Zu lösende Aufgaben:
1 > Zählen Sie alle Risiken auf, die laut dem Text über die Altersvorsorge selbst bei einem durchdacht ausgestalteten Einzelsystem bestehen.
2 > Begründen Sie in ein bis drei Sätzen, weshalb bei der dritten Säule laut dem Text über die Altersvorsorge keine negativen Anreize erkennbar sind.
3 > Knüpfen Sie an den Text über die Altersvorsorge an und setzen Sie ihn nach seinem letzten Satz fort.

Ausgewählter Text:

Die dritte Säule ist bezüglich Anreizwirkung am klarsten strukturiert. Hier sind keine direkten Umverteilungswirkungen im Spiel. Insofern sind auch keine negativen Anreize und Allokationsverzerrungen erkennbar. Indirekte Umverteilungen und Anreizwirkungen könnten sich allenfalls über die Besteuerung ergeben.

Selbstverständlich sind die diskutierten Kriterien zur Beurteilung eines Altersvorsorgesystems nicht vollständig. Zudem darf nicht jede Säule gesondert für sich beurteilt werden. Vielmehr ist entscheidend, dass sich die verschiedenen Säulen des Vorsorgesystems sinnvoll ergänzen. Was zählt, ist das Portfolio. Zudem besteht auch bei einer durchdachten Ausgestaltung eines Einzelsystems immer ein gewisses Risiko, dass das System sein Ziel nicht in allen Situationen oder für alle Versichertengruppen erreichen kann oder dass es unerwünschte Nebenwirkungen erzeugt. Es ist deshalb grundsätzlich wünschbar, nicht nur auf ein System zu setzen, sondern die Risiken zu diversifizieren.

Aus dieser Sicht erscheint es gerechtfertigt, Umlage- und Kapitaldeckungsverfahren zu kombinieren. Auch kollektive und individuelle Vorsorgesysteme sind zu kombinieren, wobei kollektive Systeme für die Grundsicherung und individuelle Systeme für die weitergehende Sicherung vorgesehen werden sollten. In der Schweiz dominiert allerdings die kollektive Form der Altersvorsorge (AHV und BVG), deren Angemessenheit zumindest für die weitergehende Sicherung im Rahmen des BVG-Überobligatoriums in Frage gestellt werden kann.

Gespeicherte Datensätze:

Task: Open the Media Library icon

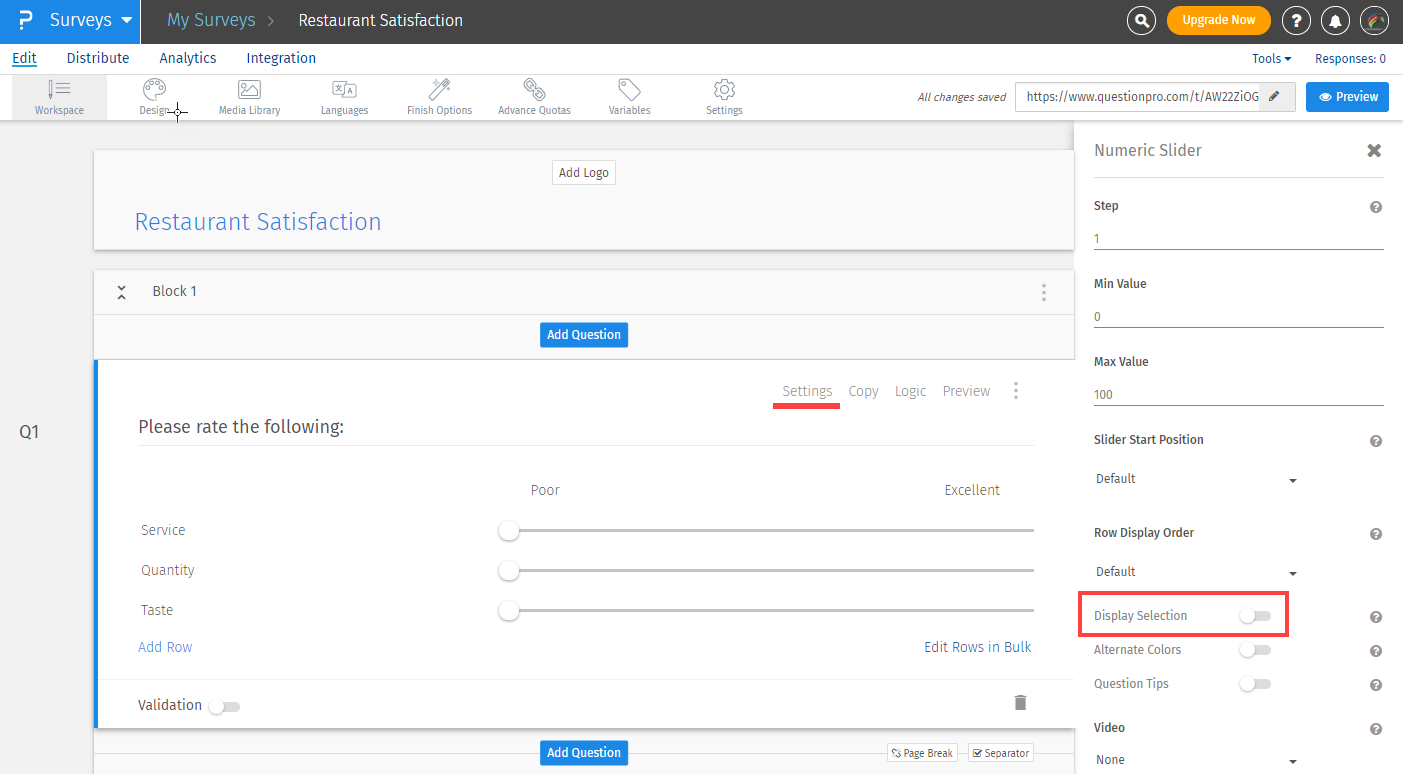Action: click(x=249, y=90)
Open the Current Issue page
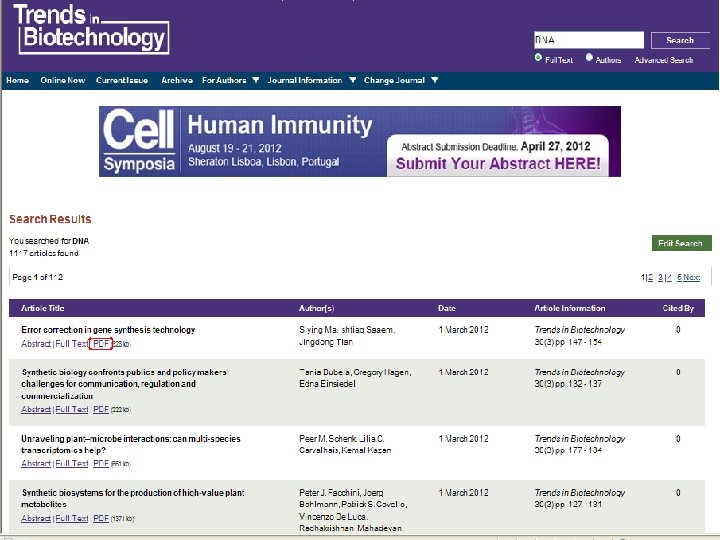This screenshot has width=720, height=540. point(123,80)
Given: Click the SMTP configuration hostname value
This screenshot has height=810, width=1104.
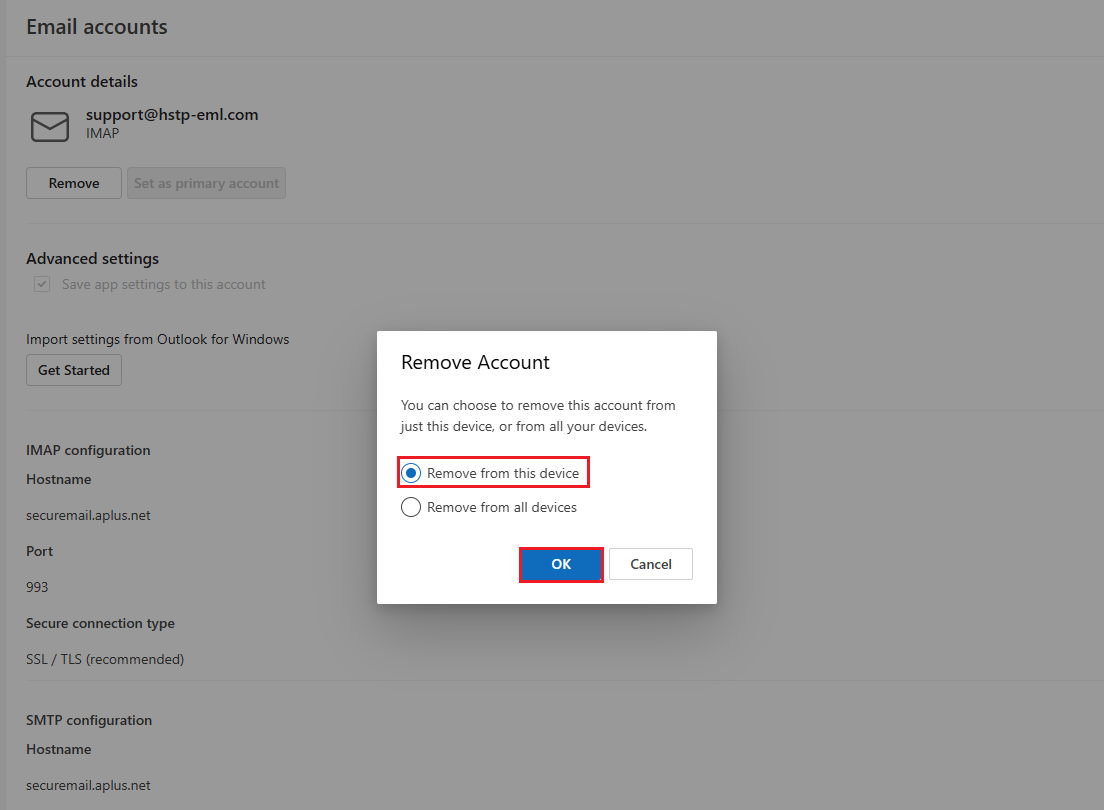Looking at the screenshot, I should point(88,785).
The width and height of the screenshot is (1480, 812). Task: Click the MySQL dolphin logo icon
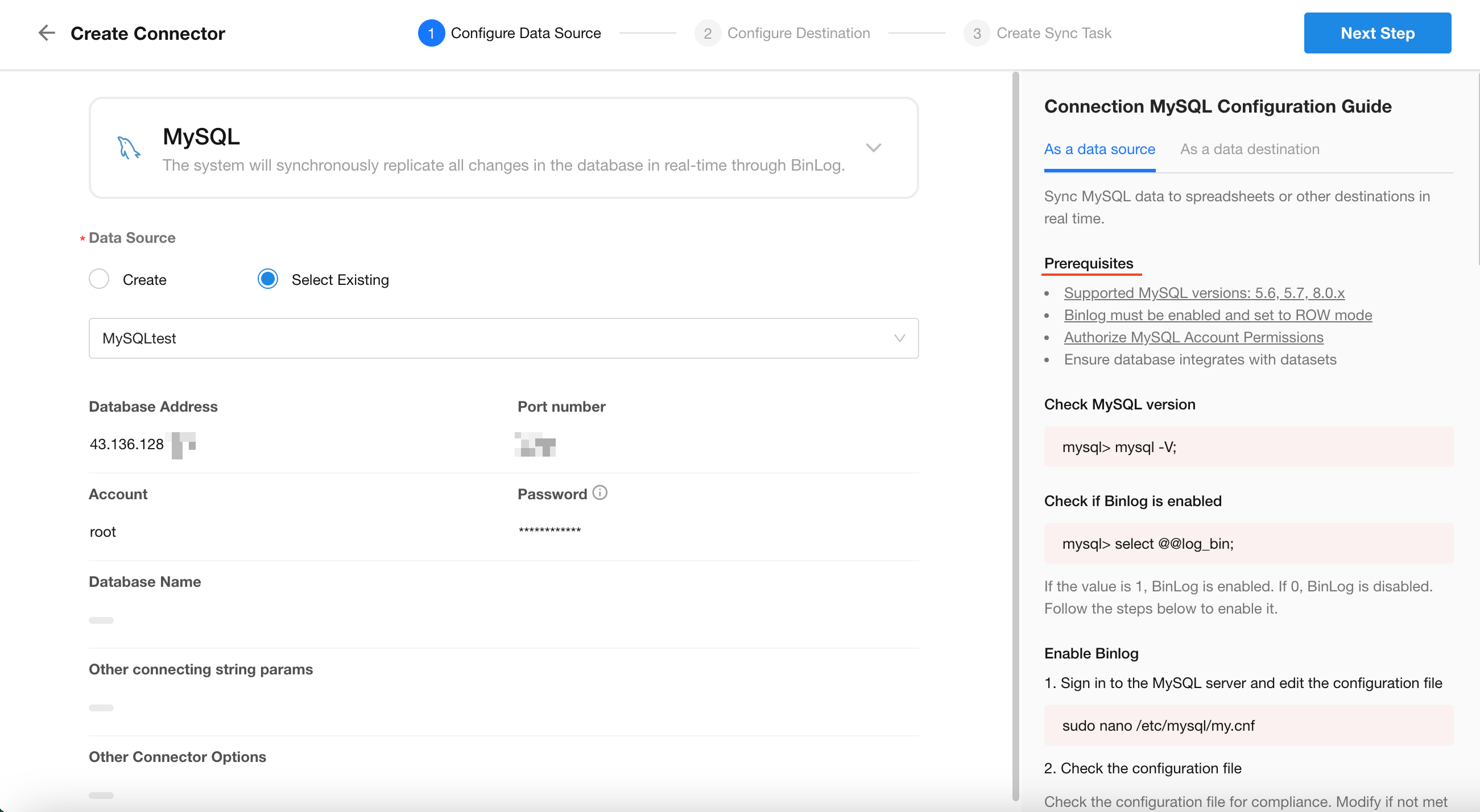pos(129,148)
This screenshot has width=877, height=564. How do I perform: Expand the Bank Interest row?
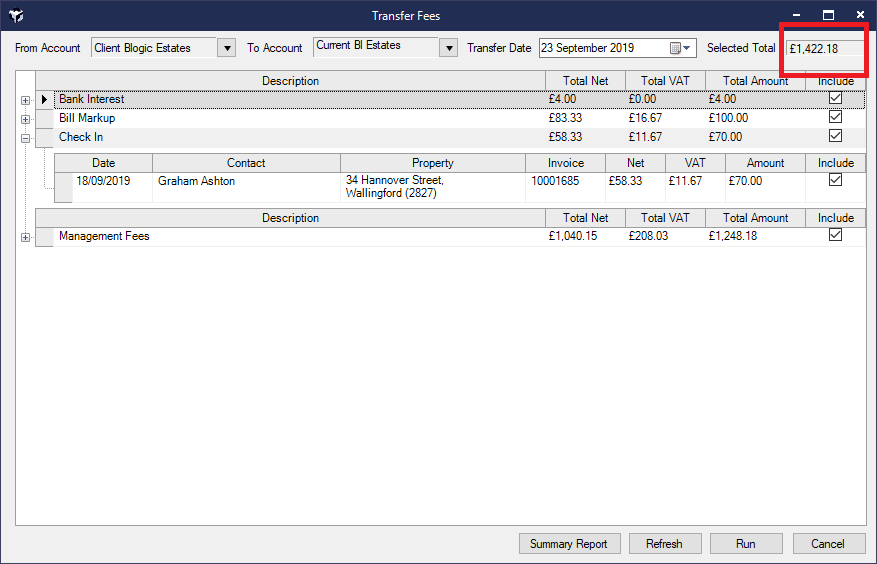click(25, 100)
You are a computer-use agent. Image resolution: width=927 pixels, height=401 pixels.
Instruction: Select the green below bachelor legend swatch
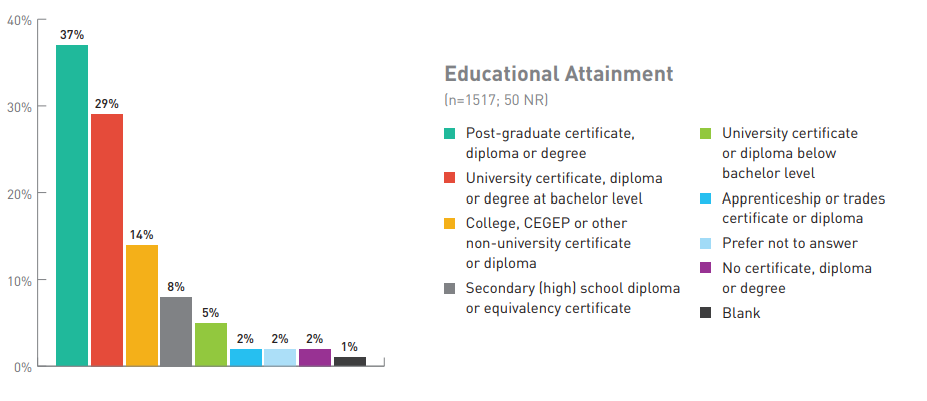pos(705,133)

Lösungen:
1 >
- Das System erreicht sein Ziel nicht in allen Situationen.
- Das System erreicht sein Ziel nicht für alle Versichertengruppen.
- Das System erzeugt unerwünschte Nebenwirkungen.

2 > Bei der dritten Säule sind keine direkten Umverteilungswirkungen im Spiel. Deshalb sind auch keine negativen Anreize und Allokationsverzerrungen erkennbar. Indirekte Wirkungen könnten sich allenfalls über die Besteuerung ergeben.

3 >
Das schweizerische Altersvorsorgesystem mit seinen drei Säulen weist neben unbestrittenen Stärken auch deutliche Schwächen auf. Am besten schneidet in der Analyse die dritte Säule ab, bei der keine fundamentalen strukturellen Schwächen erkennbar sind. Von den anderen Säulen kann dies leider nicht gesagt werden. Allerdings muss auch erkannt werden, dass die Ausgestaltung eines Vorsorgesystems mit explizitem Sozialziel wie die AHV nach ökonomischen Kriterien deutlich schwieriger ist als die Ausgestaltung einer freiwilligen Zusatzvorsorge. Deshalb wäre auch der Schluss unzulässig, die ersten beiden Säulen wegen ihrer Mängel zugunsten eines Ausbaus der dritten aufzugeben. Allerdings muss die Frage gestellt werden, ob es nicht gerechtfertig wäre, die ersten beiden Säulen nur zur Abdeckung eines Minimalbedürfnisses vorzusehen und alle darüber hinausgehenden Vorsorgebedürfnisse über andere, problemlosere Systeme, wie die 3. Säule, zu regeln.